TO DO - Could you rewrite the stretch from "The first thing" through "bigger. Maybe more." in the piece on customer service over Twitter, putting "support" wherever "customer service" appears?

EXCERPT PROVIDED -
════════════════

Companies struggle to keep up as more customers turn to Twitter for answers
This past January, Simply Measured monitored 32 dedicated customer service Twitter accounts. They tallying up the number of incoming and outgoing Tweets, calculated response times and posted their results in a brand new report.
Lucky for you, they gave me some of the numbers so you don’t have to do darn thing right now but keep on reading.
The first thing they found was a 44% increase in customer service handle mentions year-over-year compared to the monthly average during Q1 of 2013. Not good with numbers? Just look at the blue boxes.
Clearly, people have learned to turn to Twitter when they’re unhappy. And this is just a small portion of the big picture because Simply Measured only looked at dedicated customer service accounts such as @NikeSupport, @AskAmex, or @AmazonHelp. Just imagine if they’d be able to scoop up all of the customer service questions and complaints they found on Twitter in one month. The number would be ten times bigger. Maybe more.
Sometimes people just use Twitter to vent, not really expecting an answer. Sometimes they get one and many times they get a polite but useless customer response.

════════════════

DATA PROVIDED -

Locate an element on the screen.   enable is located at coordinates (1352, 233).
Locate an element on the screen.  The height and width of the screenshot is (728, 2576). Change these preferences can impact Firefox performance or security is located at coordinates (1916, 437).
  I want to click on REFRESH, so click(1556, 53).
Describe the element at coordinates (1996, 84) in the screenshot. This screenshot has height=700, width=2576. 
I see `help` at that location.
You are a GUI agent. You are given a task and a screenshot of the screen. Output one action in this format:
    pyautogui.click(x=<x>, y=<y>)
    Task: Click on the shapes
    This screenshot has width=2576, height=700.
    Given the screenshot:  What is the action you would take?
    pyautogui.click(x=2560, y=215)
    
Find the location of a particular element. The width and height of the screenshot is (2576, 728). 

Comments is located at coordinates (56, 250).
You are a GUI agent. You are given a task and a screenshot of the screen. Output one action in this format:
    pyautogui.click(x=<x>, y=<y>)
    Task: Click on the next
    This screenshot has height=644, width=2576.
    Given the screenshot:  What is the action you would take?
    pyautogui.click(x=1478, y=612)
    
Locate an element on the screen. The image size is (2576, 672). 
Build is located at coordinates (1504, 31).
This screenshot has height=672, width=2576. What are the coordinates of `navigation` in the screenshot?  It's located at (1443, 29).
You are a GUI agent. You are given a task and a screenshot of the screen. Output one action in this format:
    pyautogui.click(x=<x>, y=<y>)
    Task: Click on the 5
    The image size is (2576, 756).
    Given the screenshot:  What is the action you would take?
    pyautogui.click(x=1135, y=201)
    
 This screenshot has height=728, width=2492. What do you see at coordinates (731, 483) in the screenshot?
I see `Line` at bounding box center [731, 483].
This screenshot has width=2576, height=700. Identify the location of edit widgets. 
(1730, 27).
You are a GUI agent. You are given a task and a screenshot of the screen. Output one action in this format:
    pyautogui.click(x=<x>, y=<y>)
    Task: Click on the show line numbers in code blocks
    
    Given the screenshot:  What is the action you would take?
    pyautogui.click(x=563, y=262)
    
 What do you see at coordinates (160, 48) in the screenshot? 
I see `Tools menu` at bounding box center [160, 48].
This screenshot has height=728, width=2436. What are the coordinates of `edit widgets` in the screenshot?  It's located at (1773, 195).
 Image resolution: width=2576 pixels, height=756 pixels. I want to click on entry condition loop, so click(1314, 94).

════════════════

SOLUTION TO THIS EXERCISE -
The first thing they found was a 44% increase in support handle mentions year-over-year compared to the monthly average during Q1 of 2013. Not good with numbers? Just look at the blue boxes.
Clearly, people have learned to turn to Twitter when they’re unhappy. And this is just a small portion of the big picture because Simply Measured only looked at dedicated support accounts such as @NikeSupport, @AskAmex, or @AmazonHelp. Just imagine if they’d be able to scoop up all of the support questions and complaints they found on Twitter in one month. The number would be ten times bigger. Maybe more.